Problem to work on → Return each line in the records below that includes "computer".

(Data excerpts Opens)

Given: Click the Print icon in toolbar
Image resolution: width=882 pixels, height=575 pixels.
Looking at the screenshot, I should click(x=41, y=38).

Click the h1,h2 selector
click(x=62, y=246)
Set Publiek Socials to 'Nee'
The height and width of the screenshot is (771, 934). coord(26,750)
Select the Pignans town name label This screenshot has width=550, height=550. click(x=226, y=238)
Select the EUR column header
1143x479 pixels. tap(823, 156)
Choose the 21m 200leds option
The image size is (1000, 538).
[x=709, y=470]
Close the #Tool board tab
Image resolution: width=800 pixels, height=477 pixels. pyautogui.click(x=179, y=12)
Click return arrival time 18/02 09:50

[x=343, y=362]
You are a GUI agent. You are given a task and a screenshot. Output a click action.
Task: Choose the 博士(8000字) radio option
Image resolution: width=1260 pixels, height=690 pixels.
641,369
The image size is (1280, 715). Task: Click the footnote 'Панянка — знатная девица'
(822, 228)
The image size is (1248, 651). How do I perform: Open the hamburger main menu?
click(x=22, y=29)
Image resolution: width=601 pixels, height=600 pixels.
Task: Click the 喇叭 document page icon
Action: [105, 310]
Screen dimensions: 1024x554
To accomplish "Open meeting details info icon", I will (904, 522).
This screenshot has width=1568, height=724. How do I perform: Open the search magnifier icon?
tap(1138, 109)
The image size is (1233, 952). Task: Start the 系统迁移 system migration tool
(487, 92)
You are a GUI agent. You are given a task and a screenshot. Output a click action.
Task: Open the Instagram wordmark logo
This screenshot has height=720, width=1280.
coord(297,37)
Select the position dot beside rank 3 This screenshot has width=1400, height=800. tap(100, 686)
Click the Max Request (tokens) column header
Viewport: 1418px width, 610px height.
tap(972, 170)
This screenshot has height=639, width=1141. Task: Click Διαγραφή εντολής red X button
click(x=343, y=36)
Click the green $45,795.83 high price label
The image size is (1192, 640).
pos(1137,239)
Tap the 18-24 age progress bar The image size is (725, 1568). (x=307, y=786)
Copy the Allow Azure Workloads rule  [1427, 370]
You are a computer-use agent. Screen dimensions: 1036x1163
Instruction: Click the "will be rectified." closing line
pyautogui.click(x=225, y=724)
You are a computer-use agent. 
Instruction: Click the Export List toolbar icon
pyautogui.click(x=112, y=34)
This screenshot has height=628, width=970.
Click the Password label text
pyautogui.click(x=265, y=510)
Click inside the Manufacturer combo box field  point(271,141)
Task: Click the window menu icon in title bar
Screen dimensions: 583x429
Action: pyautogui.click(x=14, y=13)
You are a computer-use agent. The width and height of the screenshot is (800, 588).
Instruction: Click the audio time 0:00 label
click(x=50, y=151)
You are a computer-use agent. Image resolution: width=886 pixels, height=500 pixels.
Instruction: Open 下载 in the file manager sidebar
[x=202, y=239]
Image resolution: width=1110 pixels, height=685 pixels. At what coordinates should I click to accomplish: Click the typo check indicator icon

(Data excerpts Closes)

Answer to this problem →
You are a computer-use agent. Screen dimensions: 1036x1163
You are a computer-use agent. 
You are a computer-use agent. The width and height of the screenshot is (800, 588).
You are a computer-use agent. Image resolution: width=886 pixels, height=500 pixels.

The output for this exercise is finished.